Problem details: Copy out exactly the lines below that run from the one holding "Tune your instrument (633, 907)" to the one holding "For every named target in this 1920×1080", keeping both of those lines and no others.

Dataset entries:
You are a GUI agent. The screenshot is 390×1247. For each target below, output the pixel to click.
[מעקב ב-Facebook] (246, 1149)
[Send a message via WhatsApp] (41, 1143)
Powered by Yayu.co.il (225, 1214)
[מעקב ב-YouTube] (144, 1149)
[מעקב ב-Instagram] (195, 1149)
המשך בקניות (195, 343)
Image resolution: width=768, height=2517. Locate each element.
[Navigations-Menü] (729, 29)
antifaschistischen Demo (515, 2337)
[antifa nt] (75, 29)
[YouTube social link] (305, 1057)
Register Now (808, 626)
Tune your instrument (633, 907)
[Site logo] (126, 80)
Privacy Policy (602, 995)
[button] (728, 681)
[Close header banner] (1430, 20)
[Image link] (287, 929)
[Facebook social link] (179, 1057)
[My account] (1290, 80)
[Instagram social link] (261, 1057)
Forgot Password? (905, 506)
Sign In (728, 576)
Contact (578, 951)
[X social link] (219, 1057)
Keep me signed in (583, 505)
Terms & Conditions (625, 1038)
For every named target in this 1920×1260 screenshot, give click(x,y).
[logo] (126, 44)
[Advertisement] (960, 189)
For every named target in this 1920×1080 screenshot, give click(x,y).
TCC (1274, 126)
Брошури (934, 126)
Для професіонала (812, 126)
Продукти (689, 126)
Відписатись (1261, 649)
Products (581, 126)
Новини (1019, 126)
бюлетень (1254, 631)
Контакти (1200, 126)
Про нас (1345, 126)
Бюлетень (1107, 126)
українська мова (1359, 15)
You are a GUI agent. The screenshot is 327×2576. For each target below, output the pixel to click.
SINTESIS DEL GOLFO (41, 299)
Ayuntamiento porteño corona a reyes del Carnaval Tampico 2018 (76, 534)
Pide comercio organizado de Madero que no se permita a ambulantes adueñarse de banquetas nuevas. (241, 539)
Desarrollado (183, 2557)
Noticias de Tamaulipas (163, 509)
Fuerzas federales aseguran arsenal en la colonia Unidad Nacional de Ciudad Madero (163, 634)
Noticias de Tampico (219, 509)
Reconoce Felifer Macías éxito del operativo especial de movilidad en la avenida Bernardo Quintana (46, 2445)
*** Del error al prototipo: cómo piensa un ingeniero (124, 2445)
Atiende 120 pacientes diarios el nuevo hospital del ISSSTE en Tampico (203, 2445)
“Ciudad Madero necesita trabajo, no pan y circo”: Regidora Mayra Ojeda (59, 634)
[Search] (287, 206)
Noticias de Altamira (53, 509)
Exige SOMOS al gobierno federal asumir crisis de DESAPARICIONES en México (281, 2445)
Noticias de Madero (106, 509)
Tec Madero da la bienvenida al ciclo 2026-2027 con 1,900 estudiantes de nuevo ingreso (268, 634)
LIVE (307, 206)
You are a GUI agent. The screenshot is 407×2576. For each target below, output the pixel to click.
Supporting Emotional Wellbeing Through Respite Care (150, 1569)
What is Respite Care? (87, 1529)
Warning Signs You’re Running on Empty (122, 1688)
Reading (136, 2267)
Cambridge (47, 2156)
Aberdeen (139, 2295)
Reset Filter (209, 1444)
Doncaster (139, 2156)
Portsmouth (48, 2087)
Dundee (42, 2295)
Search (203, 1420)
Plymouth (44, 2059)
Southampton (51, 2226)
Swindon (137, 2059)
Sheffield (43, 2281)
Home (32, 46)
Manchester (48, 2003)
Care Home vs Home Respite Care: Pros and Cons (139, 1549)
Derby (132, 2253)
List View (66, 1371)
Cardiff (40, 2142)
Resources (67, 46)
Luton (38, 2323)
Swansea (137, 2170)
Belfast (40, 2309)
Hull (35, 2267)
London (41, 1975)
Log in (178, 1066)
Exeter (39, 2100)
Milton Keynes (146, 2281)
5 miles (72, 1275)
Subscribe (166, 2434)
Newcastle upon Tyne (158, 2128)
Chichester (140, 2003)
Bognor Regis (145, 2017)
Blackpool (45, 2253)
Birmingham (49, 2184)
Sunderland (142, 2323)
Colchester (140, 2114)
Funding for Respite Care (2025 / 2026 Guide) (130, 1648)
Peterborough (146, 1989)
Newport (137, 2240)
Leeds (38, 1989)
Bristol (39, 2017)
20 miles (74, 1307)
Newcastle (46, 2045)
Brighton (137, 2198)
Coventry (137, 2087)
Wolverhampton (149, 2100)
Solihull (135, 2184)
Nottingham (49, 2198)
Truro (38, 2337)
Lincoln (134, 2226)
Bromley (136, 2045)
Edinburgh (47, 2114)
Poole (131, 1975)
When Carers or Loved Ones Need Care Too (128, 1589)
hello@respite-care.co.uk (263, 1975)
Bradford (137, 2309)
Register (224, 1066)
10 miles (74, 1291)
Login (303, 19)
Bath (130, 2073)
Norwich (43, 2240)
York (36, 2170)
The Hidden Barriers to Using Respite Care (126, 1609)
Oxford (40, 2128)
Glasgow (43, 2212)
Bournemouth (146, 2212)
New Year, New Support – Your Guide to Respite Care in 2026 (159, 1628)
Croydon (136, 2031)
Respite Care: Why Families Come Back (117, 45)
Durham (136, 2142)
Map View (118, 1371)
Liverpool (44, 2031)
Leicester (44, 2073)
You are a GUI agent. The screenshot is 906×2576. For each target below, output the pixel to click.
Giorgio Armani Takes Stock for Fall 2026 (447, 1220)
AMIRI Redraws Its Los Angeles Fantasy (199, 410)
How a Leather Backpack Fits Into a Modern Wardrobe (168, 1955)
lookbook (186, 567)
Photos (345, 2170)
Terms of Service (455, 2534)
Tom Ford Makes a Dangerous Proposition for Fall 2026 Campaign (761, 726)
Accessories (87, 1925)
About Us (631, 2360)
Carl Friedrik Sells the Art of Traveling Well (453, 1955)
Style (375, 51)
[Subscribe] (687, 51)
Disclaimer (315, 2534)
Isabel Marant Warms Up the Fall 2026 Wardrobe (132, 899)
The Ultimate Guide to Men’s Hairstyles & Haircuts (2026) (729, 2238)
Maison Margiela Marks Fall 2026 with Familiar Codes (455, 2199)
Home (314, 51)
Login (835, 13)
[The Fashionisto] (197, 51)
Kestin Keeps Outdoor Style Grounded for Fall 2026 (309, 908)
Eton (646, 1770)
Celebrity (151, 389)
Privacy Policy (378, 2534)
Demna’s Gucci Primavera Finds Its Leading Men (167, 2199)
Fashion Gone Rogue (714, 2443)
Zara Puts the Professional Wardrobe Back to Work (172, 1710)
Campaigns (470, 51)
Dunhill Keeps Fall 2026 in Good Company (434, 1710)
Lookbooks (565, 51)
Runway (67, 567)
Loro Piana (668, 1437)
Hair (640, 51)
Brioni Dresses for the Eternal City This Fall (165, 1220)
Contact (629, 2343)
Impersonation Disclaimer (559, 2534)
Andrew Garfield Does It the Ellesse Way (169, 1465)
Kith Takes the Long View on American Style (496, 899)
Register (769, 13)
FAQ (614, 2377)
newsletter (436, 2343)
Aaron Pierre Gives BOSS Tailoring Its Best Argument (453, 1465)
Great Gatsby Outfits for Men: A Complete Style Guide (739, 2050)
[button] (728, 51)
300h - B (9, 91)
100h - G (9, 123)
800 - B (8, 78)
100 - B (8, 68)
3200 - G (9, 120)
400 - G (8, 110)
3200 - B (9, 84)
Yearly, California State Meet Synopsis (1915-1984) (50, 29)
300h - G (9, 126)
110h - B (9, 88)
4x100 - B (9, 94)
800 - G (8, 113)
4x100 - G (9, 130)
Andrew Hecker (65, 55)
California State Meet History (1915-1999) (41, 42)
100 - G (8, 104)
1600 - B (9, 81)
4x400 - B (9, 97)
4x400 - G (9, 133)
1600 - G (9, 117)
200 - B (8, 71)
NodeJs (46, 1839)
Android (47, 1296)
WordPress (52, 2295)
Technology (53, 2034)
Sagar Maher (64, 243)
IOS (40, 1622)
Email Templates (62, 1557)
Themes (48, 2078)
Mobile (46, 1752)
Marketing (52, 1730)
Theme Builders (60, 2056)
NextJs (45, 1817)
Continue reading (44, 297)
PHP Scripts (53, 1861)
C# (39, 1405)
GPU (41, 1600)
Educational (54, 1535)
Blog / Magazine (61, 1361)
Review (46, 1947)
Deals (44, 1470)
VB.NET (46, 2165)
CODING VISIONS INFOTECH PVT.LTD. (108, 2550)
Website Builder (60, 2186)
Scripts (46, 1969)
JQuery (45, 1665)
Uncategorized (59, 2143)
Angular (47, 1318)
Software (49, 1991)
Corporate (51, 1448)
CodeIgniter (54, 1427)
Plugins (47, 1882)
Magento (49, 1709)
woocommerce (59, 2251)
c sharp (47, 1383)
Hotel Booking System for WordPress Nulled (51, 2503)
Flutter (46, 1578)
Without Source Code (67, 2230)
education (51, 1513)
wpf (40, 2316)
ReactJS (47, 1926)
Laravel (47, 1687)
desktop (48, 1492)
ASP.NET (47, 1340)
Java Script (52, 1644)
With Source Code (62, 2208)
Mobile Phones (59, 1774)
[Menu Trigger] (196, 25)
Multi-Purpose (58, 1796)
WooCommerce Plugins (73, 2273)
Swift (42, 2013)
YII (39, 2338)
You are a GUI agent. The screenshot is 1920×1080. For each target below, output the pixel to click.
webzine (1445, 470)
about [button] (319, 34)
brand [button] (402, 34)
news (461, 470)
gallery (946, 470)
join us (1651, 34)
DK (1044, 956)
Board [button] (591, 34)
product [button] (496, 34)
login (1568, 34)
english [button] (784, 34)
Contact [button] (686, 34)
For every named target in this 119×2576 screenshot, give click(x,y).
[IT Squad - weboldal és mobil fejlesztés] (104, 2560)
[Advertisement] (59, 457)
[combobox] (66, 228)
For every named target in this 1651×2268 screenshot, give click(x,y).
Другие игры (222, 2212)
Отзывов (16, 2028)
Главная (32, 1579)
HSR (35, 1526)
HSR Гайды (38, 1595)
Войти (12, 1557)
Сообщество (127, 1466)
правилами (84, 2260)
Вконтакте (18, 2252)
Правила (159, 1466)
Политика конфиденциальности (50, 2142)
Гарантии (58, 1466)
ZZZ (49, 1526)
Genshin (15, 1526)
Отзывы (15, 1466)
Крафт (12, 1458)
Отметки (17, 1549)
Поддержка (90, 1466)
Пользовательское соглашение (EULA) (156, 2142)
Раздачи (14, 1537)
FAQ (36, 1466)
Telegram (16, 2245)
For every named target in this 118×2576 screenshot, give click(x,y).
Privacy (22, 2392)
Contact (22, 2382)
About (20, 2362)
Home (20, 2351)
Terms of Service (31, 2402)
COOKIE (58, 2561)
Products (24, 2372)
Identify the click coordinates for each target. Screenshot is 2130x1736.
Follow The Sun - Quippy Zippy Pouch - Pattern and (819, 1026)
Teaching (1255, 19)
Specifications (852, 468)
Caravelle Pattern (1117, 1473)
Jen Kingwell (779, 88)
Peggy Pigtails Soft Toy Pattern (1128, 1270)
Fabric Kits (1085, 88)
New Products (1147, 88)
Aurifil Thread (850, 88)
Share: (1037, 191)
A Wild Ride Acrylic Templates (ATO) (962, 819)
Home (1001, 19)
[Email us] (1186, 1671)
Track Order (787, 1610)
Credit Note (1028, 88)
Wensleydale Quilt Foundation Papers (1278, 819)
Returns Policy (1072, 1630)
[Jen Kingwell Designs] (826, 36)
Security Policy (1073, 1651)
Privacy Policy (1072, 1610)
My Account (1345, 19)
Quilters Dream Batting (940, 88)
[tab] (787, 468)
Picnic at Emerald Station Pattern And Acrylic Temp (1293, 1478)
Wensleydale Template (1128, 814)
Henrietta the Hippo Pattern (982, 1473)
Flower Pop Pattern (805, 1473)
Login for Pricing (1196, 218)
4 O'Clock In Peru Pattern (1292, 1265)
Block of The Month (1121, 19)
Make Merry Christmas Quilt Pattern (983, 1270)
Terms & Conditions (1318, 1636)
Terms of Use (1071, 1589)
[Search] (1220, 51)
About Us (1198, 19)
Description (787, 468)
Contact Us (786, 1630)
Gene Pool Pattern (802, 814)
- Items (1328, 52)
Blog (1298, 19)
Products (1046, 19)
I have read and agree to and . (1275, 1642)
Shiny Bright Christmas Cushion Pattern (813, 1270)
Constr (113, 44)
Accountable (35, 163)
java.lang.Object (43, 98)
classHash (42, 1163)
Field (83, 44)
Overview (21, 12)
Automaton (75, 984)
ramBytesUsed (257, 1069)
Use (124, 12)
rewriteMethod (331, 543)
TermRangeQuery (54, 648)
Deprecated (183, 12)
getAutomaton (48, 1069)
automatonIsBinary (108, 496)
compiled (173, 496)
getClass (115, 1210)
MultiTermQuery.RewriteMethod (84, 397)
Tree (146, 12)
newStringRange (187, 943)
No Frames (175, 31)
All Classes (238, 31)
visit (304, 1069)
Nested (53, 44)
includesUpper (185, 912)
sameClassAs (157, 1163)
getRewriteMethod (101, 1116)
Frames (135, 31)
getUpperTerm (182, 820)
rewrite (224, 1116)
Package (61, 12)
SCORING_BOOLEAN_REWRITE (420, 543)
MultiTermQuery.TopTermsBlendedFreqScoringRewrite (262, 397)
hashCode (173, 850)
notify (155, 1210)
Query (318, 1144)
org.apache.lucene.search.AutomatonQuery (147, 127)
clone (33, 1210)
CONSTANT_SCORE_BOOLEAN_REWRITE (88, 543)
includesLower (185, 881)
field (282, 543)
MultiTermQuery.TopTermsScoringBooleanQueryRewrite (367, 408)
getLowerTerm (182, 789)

Response to the exercise:
Tune your instrument (633, 907)
[Site logo] (126, 80)
Privacy Policy (602, 995)
[button] (728, 681)
[Close header banner] (1430, 20)
[Image link] (287, 929)
[Facebook social link] (179, 1057)
[My account] (1290, 80)
[Instagram social link] (261, 1057)
Forgot Password? (905, 506)
Sign In (728, 576)
Contact (578, 951)
[X social link] (219, 1057)
Keep me signed in (583, 505)
Terms & Conditions (625, 1038)
For every named target in this 1920×1260 screenshot, give click(x,y).
[logo] (126, 44)
[Advertisement] (960, 189)
For every named target in this 1920×1080 screenshot, give click(x,y).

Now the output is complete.